Esaminiamo i termini usati:
franco/a  agg.vo m.le o f.le
1 (ant.) si diceva di persona o cosa non sottomessa politicamente:
2 (estens.) si dice di chi è libero da doveri e prestazioni | guardia franca, marenaro franco, membro dell'equipaggio che, libero dal servizio, può scendere a terra | franco tiratore, chi compie azioni di guerriglia nelle retrovie di un esercito invasore;
3(fig.) parlamentare che, nelle votazioni a scrutinio segreto, si sottrae alla disciplina di partito
4 libero dal pagamento di dazi, di spese di trasporto ecc. | mercanzia franca ‘e puorto (merce franca di porto), spedita a spese del mittente | franco frabbeca, franco dumicilio, a spese del mittente fino ai luoghi indicati | città franca, puorto franco, località in cui si introducono merci senza pagare i dazi doganali | farla franca, (fig.) compiere un'azione illecita e riprovevole senza essere sorpresi
5  (come nel caso dell’espressione in esame )libero,  esonerato, dispensato, sciolto, esente da spese o da condizionionamenti;
6(come nel caso dell’espressione sub 2)leale, schietto, sincero:
7 sicuro di sé, disinvolto; spedito: purtamento franco; prucedere cu ‘o  passo franco |
8(estens.) libero da pregiudizi, sfrontato.
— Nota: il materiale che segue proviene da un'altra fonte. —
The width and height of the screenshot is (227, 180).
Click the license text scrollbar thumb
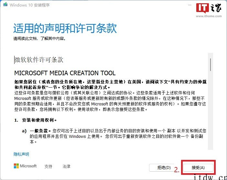(x=211, y=64)
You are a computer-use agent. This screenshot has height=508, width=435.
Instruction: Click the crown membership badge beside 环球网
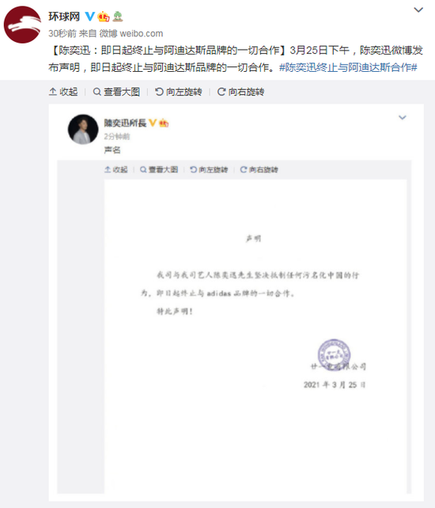(104, 17)

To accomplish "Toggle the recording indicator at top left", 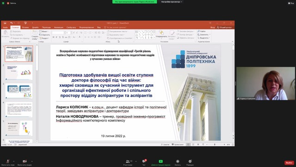I will click(x=12, y=3).

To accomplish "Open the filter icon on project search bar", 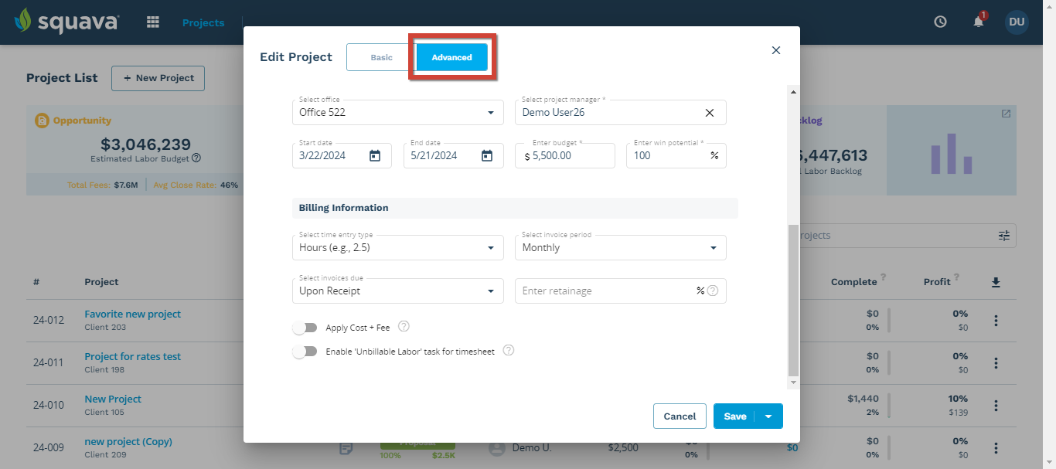I will point(1003,236).
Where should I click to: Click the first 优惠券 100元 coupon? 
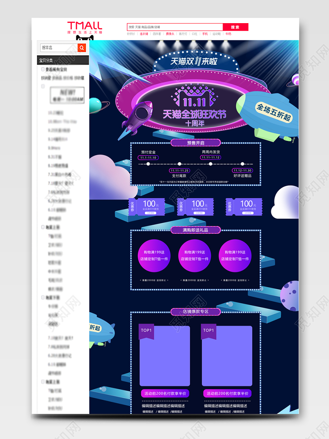[146, 206]
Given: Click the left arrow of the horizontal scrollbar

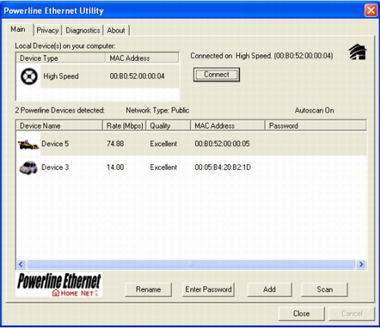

 s.vo  m.le nelle costruzioni, distanza minima di sicurezza da un elemento sospeso o sporgente | in un'opera idraulica, la distanza fra il livello massimo a cui l'acqua può arrivare e quello che non deve raggiungere.
Etimologicamente è voce dal fr. ant. frank, propr. 'libero'.
 vozza/vozzola, s.vo f.le in primis vistosa tumefazione, rigonfiamento nella parte anteriore del collo, dovuta all'ingrossamento della tiroide, gozzo; per traslato
(fam.) gola, stomaco di una persona: regnerse ‘a vozzola(riempirsi il gozzo), mangiare esageratamente | tené coccosa dint’â vozza(aver qualcosa nel gozzo), (fig.) non riuscire a mandar giú un'offesa, un affronto o a tollerare qualcosa di sgradito | me sta ‘ncopp’â vozza ( mi sta sul gozzo), (fig.) si dice di cosa o persona che non si sopporta | nun tenerse niente dint’â vozza (non tenere nulla nel gozzo), (fig.) dire tutto quello che si à da dire; la voce a margine nella doppia morfologia (la seconda non è che una sorta di diminutivo della prima attraverso l’aggiunta del suff.  ola che continua il lat. olus/ola  e che unito ad aggettivi o sostantivi forma alterati con valore diminutivo o vezzeggiativo) la voce a margine, dicevo, nella doppia morfologia è un derivato del lat. tardo gargăla «trachea», da una radice *garg- assai diffusa in lingue romanze e in altre lingue indoeuropee antiche: da gargăla→gargozza donde (gar)gozza→gozza→vozza  con la tipica alternanza partenopea di g e v o v e g/c (cfr. volpe/golpe, vunnella/gunnella, vongola←concula  –gallo/vallo – vappa→guappo etc.).
Cappiello  s.vo m.le
1. nome generico di qualsiasi copricapo; in particolare, il copricapo con cupola e tesa o falda; 2. qualsiasi oggetto che, per  forma o  funzione, ricordi un cappello: cappello del lume; cappello di un fungo |cappello della tromba, del trombone, sordina
3. breve introduzione ad uno scritto, ad un discorso
4.  corona, ghirlanda
5. (come nel caso che ci occupa) nome usato quale emblema dell’abbigliamento specialmente se ricercato.
Voce etimologicamente dl  lat. mediev. cappĕllu(m),[con dittongazione ie della breve] deriv. di căppa ‘copricapo’.
 E qui penso di poter far punto convinto d’avere esaurito l’argomento, soddisfatto l’amico M. A.  ed interessato qualcun altro dei miei ventiquattro lettori e piú genericamente  chi dovesse imbattersi in queste paginette.Satis est.